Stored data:
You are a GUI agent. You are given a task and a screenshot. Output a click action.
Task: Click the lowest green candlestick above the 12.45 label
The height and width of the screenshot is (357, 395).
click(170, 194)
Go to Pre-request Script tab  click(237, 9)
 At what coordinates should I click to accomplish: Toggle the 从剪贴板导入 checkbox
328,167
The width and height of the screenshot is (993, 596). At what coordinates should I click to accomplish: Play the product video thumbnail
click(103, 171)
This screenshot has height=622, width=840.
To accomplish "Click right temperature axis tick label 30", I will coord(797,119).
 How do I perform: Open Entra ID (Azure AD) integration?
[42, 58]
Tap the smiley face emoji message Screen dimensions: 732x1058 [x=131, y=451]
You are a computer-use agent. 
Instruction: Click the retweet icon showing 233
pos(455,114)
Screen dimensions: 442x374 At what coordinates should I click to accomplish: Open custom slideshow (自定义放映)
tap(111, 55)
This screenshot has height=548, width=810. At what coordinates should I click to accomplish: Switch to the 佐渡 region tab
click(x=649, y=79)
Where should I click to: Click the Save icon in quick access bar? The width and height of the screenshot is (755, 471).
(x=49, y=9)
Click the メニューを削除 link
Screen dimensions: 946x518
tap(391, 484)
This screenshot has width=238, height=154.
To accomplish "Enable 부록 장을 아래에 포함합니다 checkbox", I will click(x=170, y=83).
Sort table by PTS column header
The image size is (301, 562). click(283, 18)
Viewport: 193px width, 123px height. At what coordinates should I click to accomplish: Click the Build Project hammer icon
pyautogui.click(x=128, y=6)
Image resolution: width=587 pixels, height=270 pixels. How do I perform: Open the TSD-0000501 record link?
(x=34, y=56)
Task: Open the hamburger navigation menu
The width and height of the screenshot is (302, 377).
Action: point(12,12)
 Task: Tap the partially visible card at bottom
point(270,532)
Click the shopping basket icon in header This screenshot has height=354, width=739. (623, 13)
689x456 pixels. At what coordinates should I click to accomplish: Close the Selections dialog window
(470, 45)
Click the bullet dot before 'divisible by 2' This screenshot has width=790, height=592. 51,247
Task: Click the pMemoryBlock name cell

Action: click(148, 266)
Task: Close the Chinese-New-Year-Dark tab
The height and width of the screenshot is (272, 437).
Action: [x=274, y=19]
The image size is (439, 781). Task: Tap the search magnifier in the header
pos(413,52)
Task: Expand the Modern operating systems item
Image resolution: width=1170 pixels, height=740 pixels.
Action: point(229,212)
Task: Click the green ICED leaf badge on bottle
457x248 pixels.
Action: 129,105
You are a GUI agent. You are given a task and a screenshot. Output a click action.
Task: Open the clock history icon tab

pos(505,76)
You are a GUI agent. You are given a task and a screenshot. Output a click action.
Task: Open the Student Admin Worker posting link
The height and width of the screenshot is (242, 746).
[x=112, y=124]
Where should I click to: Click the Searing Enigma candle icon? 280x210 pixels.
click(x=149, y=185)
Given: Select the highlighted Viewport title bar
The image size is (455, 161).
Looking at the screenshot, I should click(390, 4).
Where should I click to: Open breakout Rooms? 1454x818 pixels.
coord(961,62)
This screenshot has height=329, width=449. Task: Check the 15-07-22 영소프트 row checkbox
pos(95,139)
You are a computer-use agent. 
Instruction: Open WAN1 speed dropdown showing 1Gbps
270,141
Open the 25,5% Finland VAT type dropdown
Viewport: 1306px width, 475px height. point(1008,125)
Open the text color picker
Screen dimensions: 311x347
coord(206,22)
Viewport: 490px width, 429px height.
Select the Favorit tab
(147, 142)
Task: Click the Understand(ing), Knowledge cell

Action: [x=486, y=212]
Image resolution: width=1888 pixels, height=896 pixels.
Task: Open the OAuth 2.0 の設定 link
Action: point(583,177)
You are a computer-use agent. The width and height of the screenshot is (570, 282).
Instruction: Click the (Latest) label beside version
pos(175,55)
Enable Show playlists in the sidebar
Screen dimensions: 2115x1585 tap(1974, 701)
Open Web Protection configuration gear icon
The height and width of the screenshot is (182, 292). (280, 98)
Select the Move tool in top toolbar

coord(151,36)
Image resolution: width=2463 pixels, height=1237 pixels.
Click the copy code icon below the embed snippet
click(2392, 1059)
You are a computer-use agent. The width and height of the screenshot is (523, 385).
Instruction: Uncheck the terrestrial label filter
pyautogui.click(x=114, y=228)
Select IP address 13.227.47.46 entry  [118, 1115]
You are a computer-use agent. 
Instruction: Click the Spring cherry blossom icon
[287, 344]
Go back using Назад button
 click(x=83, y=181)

• _What is needed_:
Reproduce the data exactly, altering nothing.

• _Solved problem_:
You are a GUI agent. You are given a task and a screenshot. Output a click action.
Task: Click the lowest green candlestick above the 12.45 label
The height and width of the screenshot is (357, 395).
click(170, 194)
Go to Pre-request Script tab  click(237, 9)
 At what coordinates should I click to accomplish: Toggle the 从剪贴板导入 checkbox
328,167
The width and height of the screenshot is (993, 596). At what coordinates should I click to accomplish: Play the product video thumbnail
click(103, 171)
This screenshot has height=622, width=840.
To accomplish "Click right temperature axis tick label 30", I will coord(797,119).
 How do I perform: Open Entra ID (Azure AD) integration?
[42, 58]
Tap the smiley face emoji message Screen dimensions: 732x1058 [x=131, y=451]
You are a computer-use agent. 
Instruction: Click the retweet icon showing 233
pos(455,114)
Screen dimensions: 442x374 At what coordinates should I click to accomplish: Open custom slideshow (自定义放映)
tap(111, 55)
This screenshot has height=548, width=810. At what coordinates should I click to accomplish: Switch to the 佐渡 region tab
click(x=649, y=79)
Where should I click to: Click the Save icon in quick access bar? The width and height of the screenshot is (755, 471).
(x=49, y=9)
Click the メニューを削除 link
Screen dimensions: 946x518
tap(391, 484)
This screenshot has width=238, height=154.
To accomplish "Enable 부록 장을 아래에 포함합니다 checkbox", I will click(x=170, y=83).
Sort table by PTS column header
The image size is (301, 562). click(283, 18)
Viewport: 193px width, 123px height. At what coordinates should I click to accomplish: Click the Build Project hammer icon
pyautogui.click(x=128, y=6)
Image resolution: width=587 pixels, height=270 pixels. How do I perform: Open the TSD-0000501 record link?
(x=34, y=56)
Task: Open the hamburger navigation menu
The width and height of the screenshot is (302, 377).
Action: point(12,12)
 Task: Tap the partially visible card at bottom
point(270,532)
Click the shopping basket icon in header This screenshot has height=354, width=739. (623, 13)
689x456 pixels. At what coordinates should I click to accomplish: Close the Selections dialog window
(470, 45)
Click the bullet dot before 'divisible by 2' This screenshot has width=790, height=592. 51,247
Task: Click the pMemoryBlock name cell

Action: click(148, 266)
Task: Close the Chinese-New-Year-Dark tab
The height and width of the screenshot is (272, 437).
Action: [x=274, y=19]
The image size is (439, 781). Task: Tap the search magnifier in the header
pos(413,52)
Task: Expand the Modern operating systems item
Image resolution: width=1170 pixels, height=740 pixels.
Action: point(229,212)
Task: Click the green ICED leaf badge on bottle
457x248 pixels.
Action: 129,105
You are a GUI agent. You are given a task and a screenshot. Output a click action.
Task: Open the clock history icon tab

pos(505,76)
You are a GUI agent. You are given a task and a screenshot. Output a click action.
Task: Open the Student Admin Worker posting link
The height and width of the screenshot is (242, 746).
[x=112, y=124]
Where should I click to: Click the Searing Enigma candle icon? 280x210 pixels.
click(x=149, y=185)
Given: Select the highlighted Viewport title bar
The image size is (455, 161).
Looking at the screenshot, I should click(390, 4).
Where should I click to: Open breakout Rooms? 1454x818 pixels.
coord(961,62)
This screenshot has height=329, width=449. Task: Check the 15-07-22 영소프트 row checkbox
pos(95,139)
You are a computer-use agent. 
Instruction: Open WAN1 speed dropdown showing 1Gbps
270,141
Open the 25,5% Finland VAT type dropdown
Viewport: 1306px width, 475px height. point(1008,125)
Open the text color picker
Screen dimensions: 311x347
coord(206,22)
Viewport: 490px width, 429px height.
Select the Favorit tab
(147, 142)
Task: Click the Understand(ing), Knowledge cell

Action: [x=486, y=212]
Image resolution: width=1888 pixels, height=896 pixels.
Task: Open the OAuth 2.0 の設定 link
Action: point(583,177)
You are a computer-use agent. The width and height of the screenshot is (570, 282).
Instruction: Click the (Latest) label beside version
pos(175,55)
Enable Show playlists in the sidebar
Screen dimensions: 2115x1585 tap(1974, 701)
Open Web Protection configuration gear icon
The height and width of the screenshot is (182, 292). (280, 98)
Select the Move tool in top toolbar

coord(151,36)
Image resolution: width=2463 pixels, height=1237 pixels.
Click the copy code icon below the embed snippet
click(2392, 1059)
You are a computer-use agent. The width and height of the screenshot is (523, 385).
Instruction: Uncheck the terrestrial label filter
pyautogui.click(x=114, y=228)
Select IP address 13.227.47.46 entry  [118, 1115]
You are a computer-use agent. 
Instruction: Click the Spring cherry blossom icon
[287, 344]
Go back using Назад button
 click(x=83, y=181)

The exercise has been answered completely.